Begriff wird häufig missbraucht
Konflikte wurden früher noch mit einem handfesten Streit oder vielleicht auch einer Prügelei geklärt und endgültig aus der Welt geschaffen. “Mobbing ist weitaus subtiler", so Kluss, mit den neuen Medien sei auch noch die neue Qualität des Cybermobbing im Internet oder per Handy dazugekommen. Und auch Pfarrer Markus Ihle-Mörlein, Seelsorger an der Elly-Heuss-Schule, bestätigte, in seiner neunjährigen Tätigkeit als Schulseelsorger habe er einen, höchstens zwei echte Mobbing-Fälle erlebt, denn der Begriff werde häufig “missbraucht".
Doch was können Eltern nun wirklich tun, wenn sie bemerken, dass ihr Kind gemobbt wird? “Zuhören, das Kind ernst und sich Zeit für das Gespräch nehmen, darauf eingehen und klug nachfragen, ohne dabei in Vorwürfe zu verfallen", sind sich Kluss und Ihle-Mörlein einig. Ganz wichtig sei die Vertraulichkeit zwischen Kind und Eltern, nur so habe man die Chance, die ganze Wahrheit zu erfahren. Die Bezeichnungen Opfer und Täter hören alle Experten in diesem Zusammenhang nicht so gerne, denn oft verwischten die Grenzen in solch einem langen Prozess, denn “Täter" griffen nicht immer bewusst an und “Opfer" begäben sich oftmals auch freiwillig in diese Rolle.
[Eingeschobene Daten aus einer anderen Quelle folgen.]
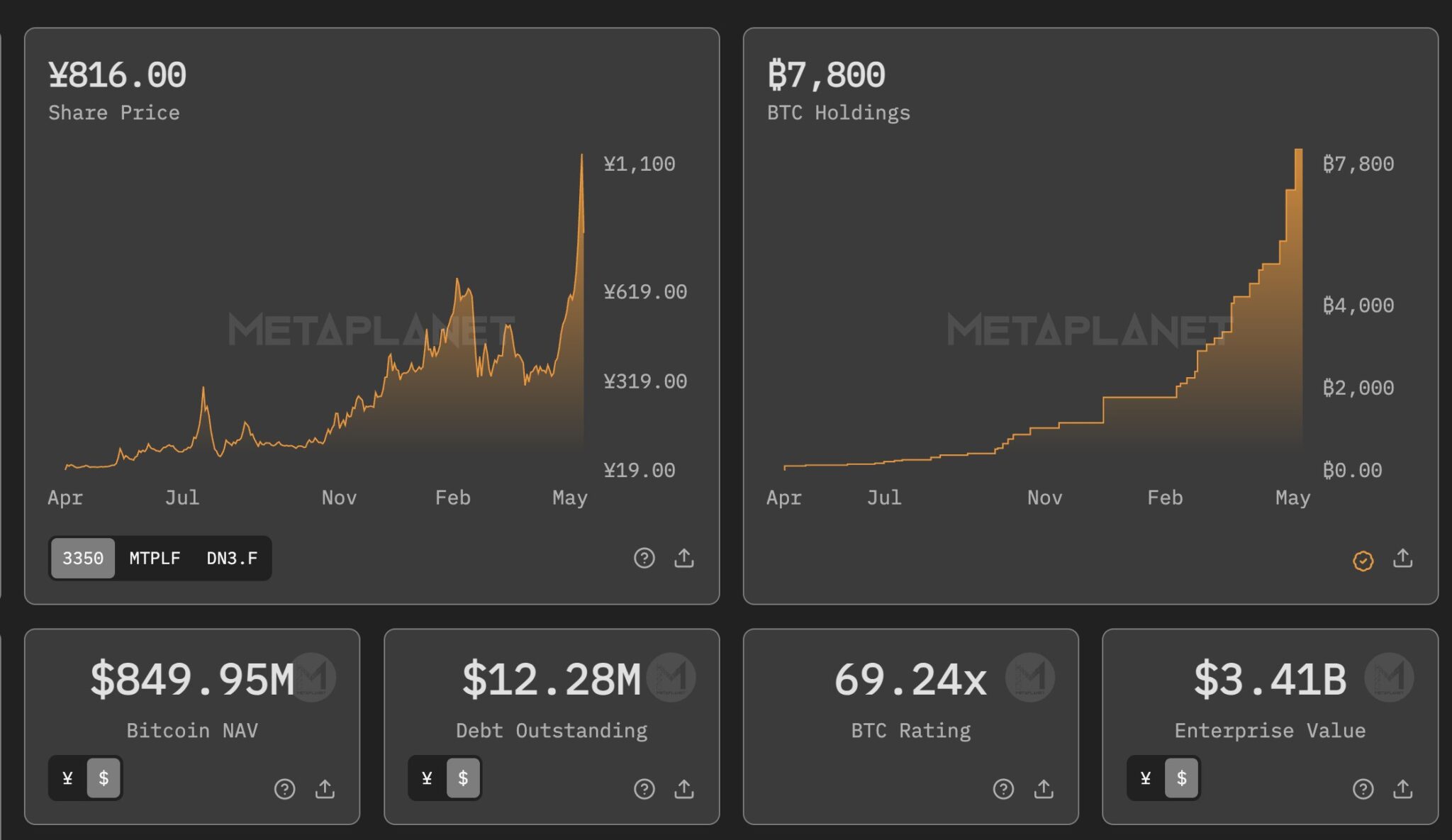Select the DN3.F ticker tab
The image size is (1452, 840).
pyautogui.click(x=231, y=559)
Nur fünf Seelsorger für 12.000 Wiesbadener Schüler
Sollten betroffene Eltern auf die Eltern der “Gegenpartei" zugehen? Davon rät Gaby Göbel aus der Abteilung Internetkriminalität im Landeskriminalamt ab. “Damit machen Sie ein Opfer erst amtlich", sagt sie. Ratsamer sei es, einen objektiven Coach, einen Mediator oder Streitschlichter, jemand der unabhängig ist, einzuschalten. Ganz wichtig sei es, den “Täter" erzählen zu lassen, was er getan hat, “denn viele machen sich erst dabei bewusst, was sie getan haben", so Ihle-Mörlein.
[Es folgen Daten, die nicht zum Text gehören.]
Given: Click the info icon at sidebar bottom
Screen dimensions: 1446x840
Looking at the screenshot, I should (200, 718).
Solch unabhängige Vermittler können neben Schulseelsorgern oder Vertrauenslehrern auch Schulpsychologen sein. Doch von denen, so war von Matthias Vogt, Psychologe am Staatlichen Schulamt, zu erfahren, gibt es viel zu wenig. Ganze fünf davon sind für 12.000 Schüler in Wiesbaden zuständig.